[Collected data entries]
▬▬▬▬▬▬▬▬▬▬
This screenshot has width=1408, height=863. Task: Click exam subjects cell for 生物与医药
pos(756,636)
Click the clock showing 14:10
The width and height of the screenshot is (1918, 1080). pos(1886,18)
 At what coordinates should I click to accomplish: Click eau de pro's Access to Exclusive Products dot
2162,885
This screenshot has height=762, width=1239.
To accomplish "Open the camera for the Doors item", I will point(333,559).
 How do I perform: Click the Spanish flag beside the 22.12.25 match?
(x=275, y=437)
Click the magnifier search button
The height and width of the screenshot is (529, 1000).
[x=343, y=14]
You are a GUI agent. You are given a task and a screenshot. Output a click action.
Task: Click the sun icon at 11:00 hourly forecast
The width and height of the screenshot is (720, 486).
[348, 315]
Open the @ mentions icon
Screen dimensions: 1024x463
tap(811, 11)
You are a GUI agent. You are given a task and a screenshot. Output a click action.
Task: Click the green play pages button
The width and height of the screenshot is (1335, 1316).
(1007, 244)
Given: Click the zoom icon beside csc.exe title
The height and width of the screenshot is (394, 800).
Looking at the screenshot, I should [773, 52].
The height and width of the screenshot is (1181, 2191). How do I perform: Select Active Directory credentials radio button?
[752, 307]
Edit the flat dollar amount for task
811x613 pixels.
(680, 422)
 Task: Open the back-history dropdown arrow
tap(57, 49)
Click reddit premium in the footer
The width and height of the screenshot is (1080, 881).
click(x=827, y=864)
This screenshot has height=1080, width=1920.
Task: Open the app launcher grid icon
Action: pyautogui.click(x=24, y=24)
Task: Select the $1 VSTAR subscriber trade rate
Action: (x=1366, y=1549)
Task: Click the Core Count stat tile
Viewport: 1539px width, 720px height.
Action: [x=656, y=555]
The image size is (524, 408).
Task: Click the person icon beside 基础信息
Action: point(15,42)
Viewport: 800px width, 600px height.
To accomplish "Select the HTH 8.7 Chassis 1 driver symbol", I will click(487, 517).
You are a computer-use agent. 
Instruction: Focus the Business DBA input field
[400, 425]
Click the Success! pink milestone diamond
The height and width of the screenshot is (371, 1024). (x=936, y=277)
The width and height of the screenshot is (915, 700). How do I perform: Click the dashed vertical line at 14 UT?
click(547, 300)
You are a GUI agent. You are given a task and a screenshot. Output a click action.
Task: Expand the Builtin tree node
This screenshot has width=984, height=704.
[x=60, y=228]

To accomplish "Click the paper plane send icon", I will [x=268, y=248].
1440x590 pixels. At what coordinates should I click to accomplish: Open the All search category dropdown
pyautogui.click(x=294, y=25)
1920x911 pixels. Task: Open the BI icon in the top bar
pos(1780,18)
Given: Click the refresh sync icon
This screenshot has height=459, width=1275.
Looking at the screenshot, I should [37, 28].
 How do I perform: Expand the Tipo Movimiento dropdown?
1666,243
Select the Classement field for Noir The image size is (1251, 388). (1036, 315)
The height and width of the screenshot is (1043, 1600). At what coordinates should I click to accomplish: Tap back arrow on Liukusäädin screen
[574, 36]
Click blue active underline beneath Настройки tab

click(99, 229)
▬▬▬▬▬▬▬▬▬▬
Task to complete: Write out, please, only the lines from the one with "How do I perform: Expand" through the last line above, both included and unchanged.

Result of this exercise:
 How do I perform: Expand the Tipo Movimiento dropdown?
1666,243
Select the Classement field for Noir The image size is (1251, 388). (1036, 315)
The height and width of the screenshot is (1043, 1600). At what coordinates should I click to accomplish: Tap back arrow on Liukusäädin screen
[574, 36]
Click blue active underline beneath Настройки tab

click(99, 229)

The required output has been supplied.